La colère qui s’exprime ici dépasse largement le cadre d’un protocole sanitaire. Les éleveurs dénoncent une approche qu’ils jugent brutale, disproportionnée et surtout déconnectée de la réalité de leur métier. Beaucoup rappellent que la DNC, bien qu’elle puisse être grave, n’est pas transmissible à l’homme et qu’elle peut être contenue grâce à l’isolement des bêtes malades et à la vaccination ciblée. Ils ne comprennent pas pourquoi la France, sous pression réglementaire européenne, s’interdit encore de recourir à la vaccination préventive, alors que d’autres pays la pratiquent depuis des années. « On n’élève pas des bêtes pour l’argent, mais parce qu’on les aime et qu’on vit avec elles », résume un éleveur local, bouleversé par ce qu’il considère comme un massacre inutile.

https://x.com/jon_delorraine/status/1999055536915169713?s=20

La situation s’est encore tendue lorsque la Coordination rurale a annoncé, le 10 décembre, qu’un deuxième foyer venait d’être confirmé dans les Hautes-Pyrénées, sur une exploitation liée par un transport d’animaux à la ferme des Vergé.
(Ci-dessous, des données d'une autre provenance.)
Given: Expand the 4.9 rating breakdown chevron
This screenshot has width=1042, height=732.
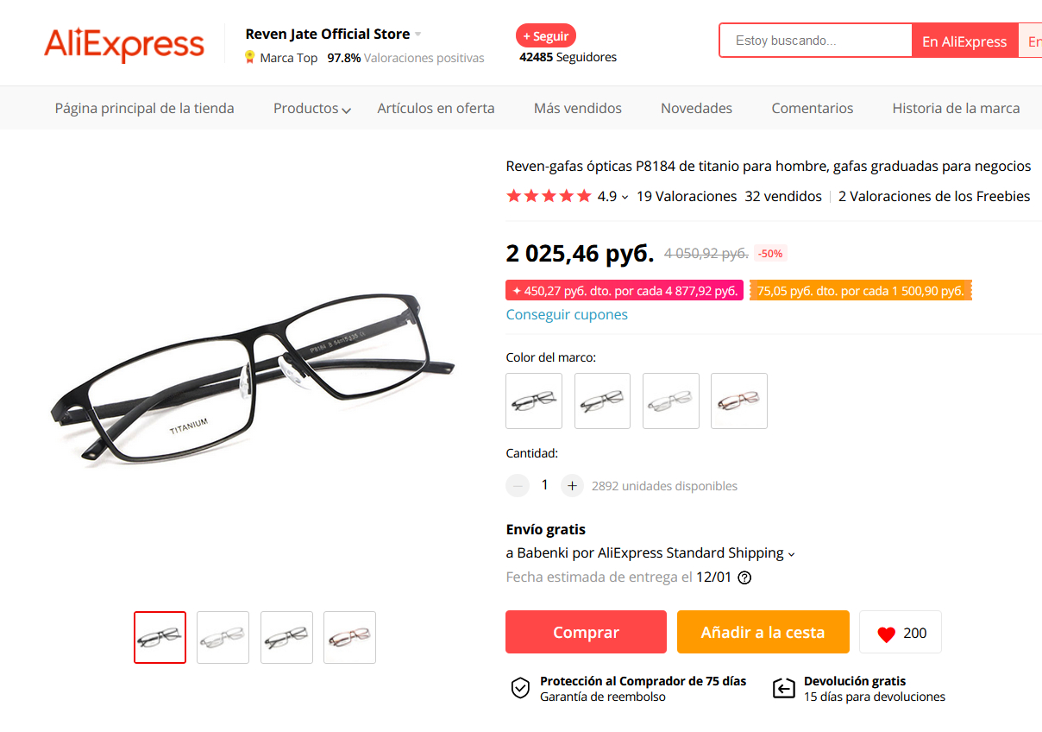Looking at the screenshot, I should pyautogui.click(x=625, y=197).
Ce nouveau cas a entraîné l’élargissement immédiat de la zone de protection à 100 kilomètres, plongeant des dizaines d’autres éleveurs dans l’inquiétude et la perspective de nouvelles euthanasies massives. Pour certains, l’annonce a agi comme un électrochoc, ravivant de douloureux souvenirs, notamment chez ceux qui ont déjà vécu le traumatisme de la tuberculose bovine et des abattages systématiques.
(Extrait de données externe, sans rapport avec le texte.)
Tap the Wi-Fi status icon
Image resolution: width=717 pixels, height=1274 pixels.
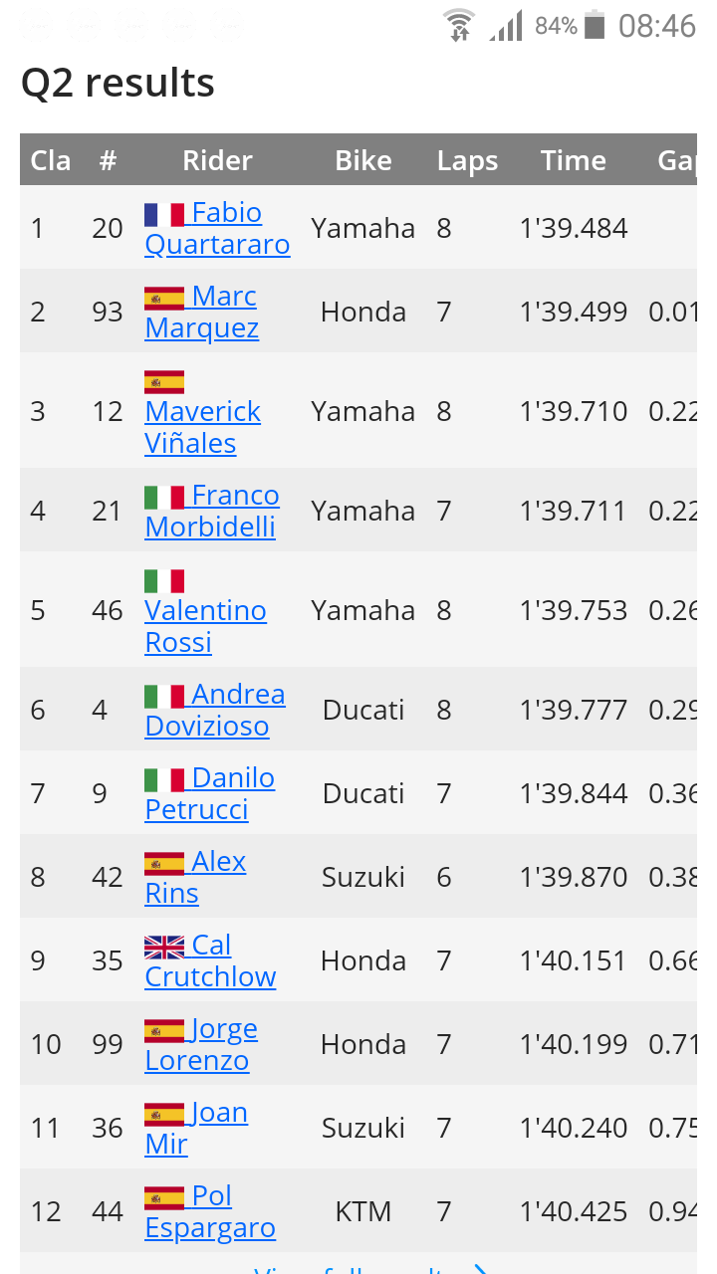[459, 25]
Au fil des heures, la mobilisation s’est élargie bien au-delà des syndicats traditionnels. Des élèves du lycée agricole de Pamiers ont bloqué leur établissement pour soutenir le fils de l’éleveur concerné, dénonçant la violence de la décision administrative. Plusieurs organisations syndicales, pourtant souvent divisées, ont signé des communiqués communs pour dénoncer un protocole qu’elles estiment inhumain et inadapté. Toutes pointent du doigt la même responsabilité : celle d’un État qui applique des normes européennes jugées absurdes, sans écouter les premiers concernés.

La ministre de l’Agriculture, dont la venue avait été annoncée puis démentie, est la grande absente de cette séquence. Beaucoup d’éleveurs y voient le symptôme d’un pouvoir sourd à leurs angoisses. Leur proposition d’un protocole expérimental — abattage de la seule vache malade, isolement du troupeau et surveillance renforcée — aurait été balayée d’un revers de main, ce qui a renforcé l’impression que les décisions sont prises ailleurs, par des autorités lointaines et imperméables à la détresse humaine.

À mesure que la situation se tend, les conséquences politiques se dessinent. Plusieurs tracteurs ont commencé à bloquer des routes autour de Toulouse, à l’appel des syndicats agricoles, qui promettent une amplification du mouvement tant que l’État refusera de revoir son protocole. Beaucoup voient dans cette crise un possible point de bascule, comparable à ce qu’a été le “siège” de l’A64 en 2023. L’abattage de tout le troupeau pourrait devenir, pour les campagnes françaises, le symbole d’un pouvoir central considéré comme froid, technocratique et déconnecté de la réalité.

La crise de Bordes-sur-Arize s’inscrit dans un contexte déjà explosif : effondrement du nombre d’exploitations, concurrence des importations, multiplication des normes européennes, hausse des charges, et sentiment croissant de perdre la maîtrise de son métier et de sa terre. En s’en tenant strictement au protocole européen de la DNC, le gouvernement joue aujourd’hui bien plus que la gestion d’un foyer sanitaire : il joue sa relation avec tout un monde paysan qui n’en peut plus de subir ce qu’il perçoit comme une série de décisions venues d’en haut et appliquées sans discernement.

Si l’intervention des forces de l’ordre a lieu et que les 207 vaches sont euthanasiées sous la contrainte, le choc pourrait durablement marquer les campagnes françaises. Et le boomerang politique, déjà lancé, pourrait revenir bien plus vite que prévu.